• Work to complete:
a) According to the health care article, how many Floridians were affected when Cigna withdrew from the Florida exchange?
b) Reproduce the health care article word for word from "In the short" up to and including "government-run health care.".

• Source text:
Access to medical care is a highly charged partisan issue anytime. Nonetheless, the 2016 presidential election has upped the ante on promises to fix the nation’s health system, from Medicare for all to ending Obamacare and replacing it with “something terrific.”
Despite these promises, a handful of corporate executives could be more influential than the next president in shaping the way health care will be delivered and paid for in the U.S — and not in a good way. That is why it is time to confront industry outliers. Their shortsighted actions threaten the long-term viability of the private insurance and pharmaceutical industries as we know them today.
Within the health insurance industry, one example is Aetna, which called the state exchanges a “good investment” and then had a dramatic change of heart. After the Justice Department blocked Aetna’s merger with Humana in August, the company pulled out of all but four state exchanges, blaming short-term treatment costs without accounting for the long-term savings of better health. Similarly, after the government sued to block the merger of two other large insurers, Cigna and Anthem, Cigna withdrew from the Florida exchange, citing high addiction treatment costs as the reason. Yet, rather than work with state officials to balance care and costs, Cigna pulled the plug, affecting 30,000 Floridians in 23 counties.
In the short run, consumers pay the price for these actions through fewer choices and higher prices in the state exchanges. However, the longer-term consequences touch the core of our health care system.
Refusals to participate in exchange markets bolster partisan arguments that the Affordable Care Act is fatally flawed. In reaction, Republicans will attempt to repeal the law, resulting, at best, in limited coverage of complex health conditions, including mental health and substance use disorders. Conversely, Democrats would start with what the insurance industry has been fighting against for years — a government-operated “public option” to fill the void left by private insurers like Aetna and Cigna. Ultimately, what a number of Democrats really want, and what we could eventually get after the Republicans’ unrealistic alternative fails, is government-run health care.
There are also storm clouds for the pharmaceutical industry due to the abuses of companies like Valeant and Turing Pharmaceuticals. Valeant has gone into free fall after increasing the prices of two heart drugs and 54 other medicines by an average of 66 percent in 2015. In the case of Turing, the now disgraced former CEO Martin Shkreli earned the title of the “most hated man in America” after obtaining the marketing license for an out-of-patent drug used in treating people with HIV and hiking the price over 5,500 percent.
Also in the spotlight are the makers of naloxone, an opiate antidote widely used to reverse overdose deaths that has seen dramatic cost increases, despite being on the market since 1971. Over the past two years, prices for generic versions have risen as much as 17-fold while the cost of a newer auto-injector increased more than six-fold, to more than $2,000 a dose. Not surprisingly, public officials view the price hikes as unwarranted and worry about the affordability of the drug for first responders, hospitals, and people at risk for overdose.

• Data segment:

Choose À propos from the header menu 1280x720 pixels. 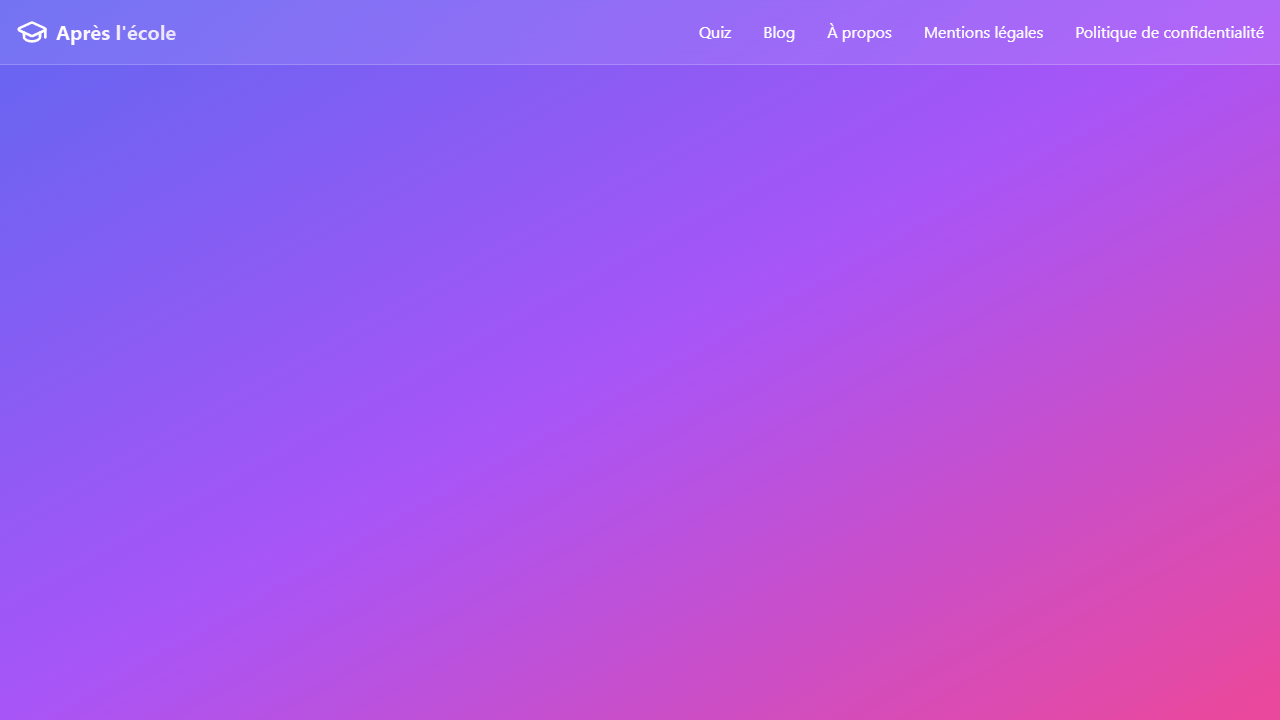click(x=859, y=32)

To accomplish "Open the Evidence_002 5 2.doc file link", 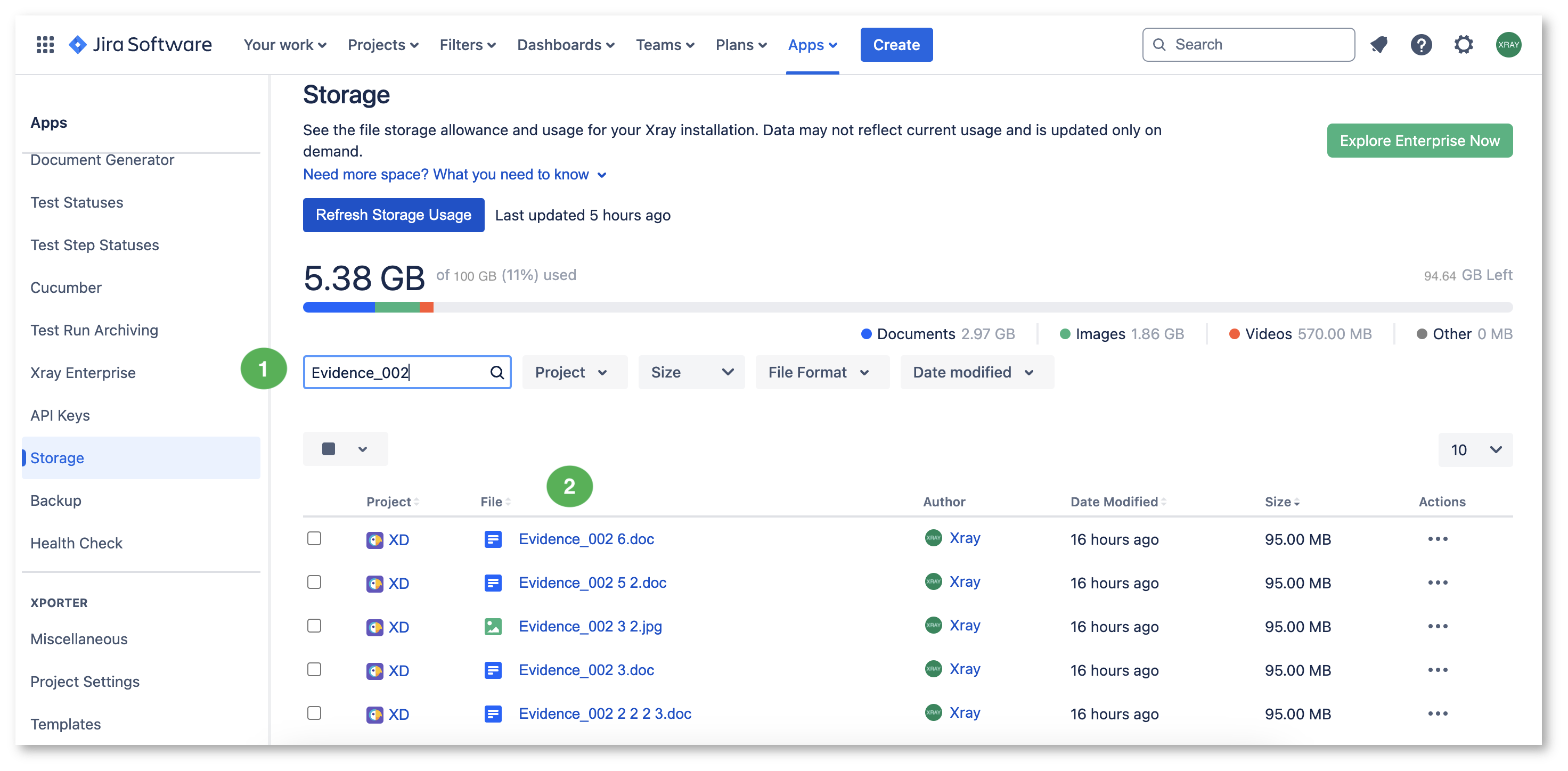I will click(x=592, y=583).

• Answers:
a) 30,000 Floridians in 23 counties.

b)
In the short run, consumers pay the price for these actions through fewer choices and higher prices in the state exchanges. However, the longer-term consequences touch the core of our health care system.
Refusals to participate in exchange markets bolster partisan arguments that the Affordable Care Act is fatally flawed. In reaction, Republicans will attempt to repeal the law, resulting, at best, in limited coverage of complex health conditions, including mental health and substance use disorders. Conversely, Democrats would start with what the insurance industry has been fighting against for years — a government-operated “public option” to fill the void left by private insurers like Aetna and Cigna. Ultimately, what a number of Democrats really want, and what we could eventually get after the Republicans’ unrealistic alternative fails, is government-run health care.